Nach einer halben Stunde bin ich fertig mit packen und kann den Rest des Abends genießen. Es ist ein warmer Spätsommerabend, also schnappe ich mir ein Buch und lege mich in die Hängematte in unserem Garten. 

"Na, schon fertig gepackt?", fragt Mum, die mit zwei Gläsern, die, wie es scheint, mein Lieblingsgetränk Himbeerlimonade enthalten, aus dem Haus kommt. 

"Ja, und jetzt heißt es, den letzten Sommerferienabend meines Lebens zu genießen", antworte ich, setze mich in der Hängematte auf und drehe mich zu meiner Mutter um. Diese zuckt erschrocken zusammen und lässt die Gläser fallen, woraufhin ich mich erschrecke und wir anschließend in Gelächter ausbrechen.

"Entschuldige, Schatz, ich habe nicht damit gerechnet, dass du heute Abend deinen Look veränderst, das letzte Mal ist ja schon eine Weile her", kichert Mum und zückt ihren Zauberstab. "Reparo! Aber du siehst toll aus, blaue Augen und dunkle Haare haben was, finde ich."

"Danke, Mum. Mir tut's leid, ich hätte dich vorwarnen sollen. Die schöne Limonade!" Und ich kann ihr leider immer noch nicht helfen, da ich erst nächsten Samstag, am 06. September, volljährig werde und erst dann außerhalb der Schule zaubern darf.

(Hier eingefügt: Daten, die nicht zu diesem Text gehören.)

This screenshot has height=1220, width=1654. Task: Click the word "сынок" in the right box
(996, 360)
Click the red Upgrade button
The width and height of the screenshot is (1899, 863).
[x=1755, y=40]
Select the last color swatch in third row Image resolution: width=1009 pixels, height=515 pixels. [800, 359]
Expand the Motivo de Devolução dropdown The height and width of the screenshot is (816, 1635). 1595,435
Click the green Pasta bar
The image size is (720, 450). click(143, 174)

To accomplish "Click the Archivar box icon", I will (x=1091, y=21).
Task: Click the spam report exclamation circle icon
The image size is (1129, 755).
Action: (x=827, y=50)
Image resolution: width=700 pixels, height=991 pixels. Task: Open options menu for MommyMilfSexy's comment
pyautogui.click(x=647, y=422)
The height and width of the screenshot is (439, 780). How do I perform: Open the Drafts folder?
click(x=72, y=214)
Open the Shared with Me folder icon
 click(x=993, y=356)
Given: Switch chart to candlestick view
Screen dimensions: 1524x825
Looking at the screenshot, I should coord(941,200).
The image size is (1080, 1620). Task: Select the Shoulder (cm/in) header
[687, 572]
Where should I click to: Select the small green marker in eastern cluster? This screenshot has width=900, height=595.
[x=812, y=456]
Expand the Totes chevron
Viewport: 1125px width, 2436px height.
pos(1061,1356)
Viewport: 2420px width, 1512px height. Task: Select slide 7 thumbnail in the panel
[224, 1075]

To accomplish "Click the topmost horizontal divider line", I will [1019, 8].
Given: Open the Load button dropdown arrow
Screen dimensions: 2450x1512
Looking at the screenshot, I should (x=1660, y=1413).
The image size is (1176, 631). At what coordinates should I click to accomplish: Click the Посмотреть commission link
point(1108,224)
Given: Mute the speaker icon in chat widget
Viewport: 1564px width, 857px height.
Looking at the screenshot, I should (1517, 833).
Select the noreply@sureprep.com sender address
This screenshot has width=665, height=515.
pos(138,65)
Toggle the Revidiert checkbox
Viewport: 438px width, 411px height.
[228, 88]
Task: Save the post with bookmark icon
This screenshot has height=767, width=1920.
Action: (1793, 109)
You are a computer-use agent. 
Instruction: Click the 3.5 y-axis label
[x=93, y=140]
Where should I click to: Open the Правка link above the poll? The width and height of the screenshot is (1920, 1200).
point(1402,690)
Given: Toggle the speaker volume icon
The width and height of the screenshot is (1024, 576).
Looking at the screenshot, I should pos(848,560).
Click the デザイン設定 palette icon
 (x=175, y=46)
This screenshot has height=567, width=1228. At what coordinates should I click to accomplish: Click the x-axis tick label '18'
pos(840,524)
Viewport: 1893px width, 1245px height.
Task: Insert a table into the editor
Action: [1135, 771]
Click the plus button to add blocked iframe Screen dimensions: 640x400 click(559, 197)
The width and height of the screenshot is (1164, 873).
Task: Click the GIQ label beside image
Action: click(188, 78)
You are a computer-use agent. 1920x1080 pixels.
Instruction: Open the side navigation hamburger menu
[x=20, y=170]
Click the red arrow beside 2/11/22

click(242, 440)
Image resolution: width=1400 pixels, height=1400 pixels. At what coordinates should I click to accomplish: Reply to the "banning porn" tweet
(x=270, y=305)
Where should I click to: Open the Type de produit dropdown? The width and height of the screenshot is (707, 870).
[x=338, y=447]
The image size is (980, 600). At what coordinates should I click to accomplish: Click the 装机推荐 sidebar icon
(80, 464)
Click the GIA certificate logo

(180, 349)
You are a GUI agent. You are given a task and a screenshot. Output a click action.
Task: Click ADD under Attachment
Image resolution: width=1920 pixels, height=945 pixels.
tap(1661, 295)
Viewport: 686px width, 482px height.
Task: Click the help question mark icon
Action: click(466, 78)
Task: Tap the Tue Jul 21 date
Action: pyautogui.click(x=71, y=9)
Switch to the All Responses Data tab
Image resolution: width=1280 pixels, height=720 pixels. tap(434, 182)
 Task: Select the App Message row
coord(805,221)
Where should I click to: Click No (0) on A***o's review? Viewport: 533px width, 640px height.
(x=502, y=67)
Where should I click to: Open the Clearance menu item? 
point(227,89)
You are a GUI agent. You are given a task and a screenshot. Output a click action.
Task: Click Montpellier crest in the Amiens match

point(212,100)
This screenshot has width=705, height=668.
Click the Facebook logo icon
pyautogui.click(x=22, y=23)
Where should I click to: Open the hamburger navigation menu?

"Wie gut, dass ich einen ganzen Krug gemacht habe." Mum zwinkert mir zu und zaubert den Krug herbei, sodass wir unsere reparierten Gläser befüllen und uns dann an den kleinen weißen Gartentisch setzen.

Wir stoßen mit der Limonade an und trinken dann langsam vor uns hin und lauschen dem Zirpen der Grillen, ohne etwas zu sagen.

"Und, freust du dich auf dein neues Jahr? Oder bist du eher aufgeregt?", fragt Mum schließlich.

"Irgendwie beides", erwiderte ich nachdenklich. "Aber ich habe auch irgendwie ein ganz seltsames Gefühl. Irgendwas liegt in der Luft und ich kann nicht sagen, was es ist."

Mum stellt ihr Glas ab und beugt sich zu mir, um mich zu umarmen. "Es kommt, was kommen soll. Egal, was es ist, du wirst es meistern. Du bist eine starke, junge Frau, und ich bin stolz auf dich."

Wir lächeln uns an. Ach, meine Mum ist toll. Ich hab sie wirklich lieb. In diesem Moment werde ich wehmütig. Wenn doch bloß noch Dad da wäre, um gemeinsam mit uns Limonade zu trinken und um mir Ratschläge zu geben... er wurde vor vier Jahren bei einer Expedition in Griechenland von einer Chimäre angegriffen und hat diesen Angriff nicht überlebt. Ich vermisse ihn wahnsinnig, habe nur gelernt, mit dem Schmerz zu leben, aber verschwunden ist er nie.

Mum nimmt mich erneut in ihre Arme, sie merkt, was ich gerade empfinde. "Dad wäre genauso stolz wie ich, Aurora", flüstert sie mir zu. "Und in deinem Herzen ist er immer bei dir, vergiss das nie."

__________________

Anmerkung 12.02.2023:

Ich habe eine kleine Korrektur vorgenommen, Aurora hat im September Geburtstag, nicht im Oktober.